At minimum, an endpoint is a method on your fal.App class decorated with @fal.endpoint. It receives typed input and returns typed output. The types you use determine both the API schema and how the Playground renders the input form and output preview.
import fal
from pydantic import BaseModel

class Input(BaseModel):
    prompt: str

class Output(BaseModel):
    text: str

class MyApp(fal.App):
    machine_type = "GPU-A100"

    def setup(self):
        self.model = load_model()

    @fal.endpoint("/")
    def generate(self, input: Input) -> Output:
        result = self.model(input.prompt)
        return Output(text=result)
You can define multiple endpoints on the same app at different paths.
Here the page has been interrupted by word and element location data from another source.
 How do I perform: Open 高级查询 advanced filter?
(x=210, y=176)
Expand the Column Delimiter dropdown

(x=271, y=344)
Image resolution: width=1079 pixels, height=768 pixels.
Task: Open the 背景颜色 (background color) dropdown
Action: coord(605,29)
Callers reach non-root endpoints by appending the path to the endpoint URL (e.g., https://fal.run/your-username/your-app/enhance).
class MyApp(fal.App):
    @fal.endpoint("/")
    def generate(self, input: GenerateInput) -> GenerateOutput:
        ...

    @fal.endpoint("/enhance")
    def enhance(self, input: EnhanceInput) -> EnhanceOutput:
        ...

What’s in This Section

The pages below cover each aspect of endpoint development. Handle Inputs and Outputs explains how to define Pydantic schemas that control both API validation and how the Playground renders your input form and output preview. Working with Files covers downloading input files and uploading generated outputs to the CDN at runtime. For progressive output, Streaming shows how to send partial results to clients via Server-Sent Events. For bidirectional communication with persistent connections, see Realtime. Testing covers automated endpoint testing and CI setup, Health Checks let fal detect and replace unhealthy runners, and Cancellations show how to free GPU resources when callers cancel in-flight requests.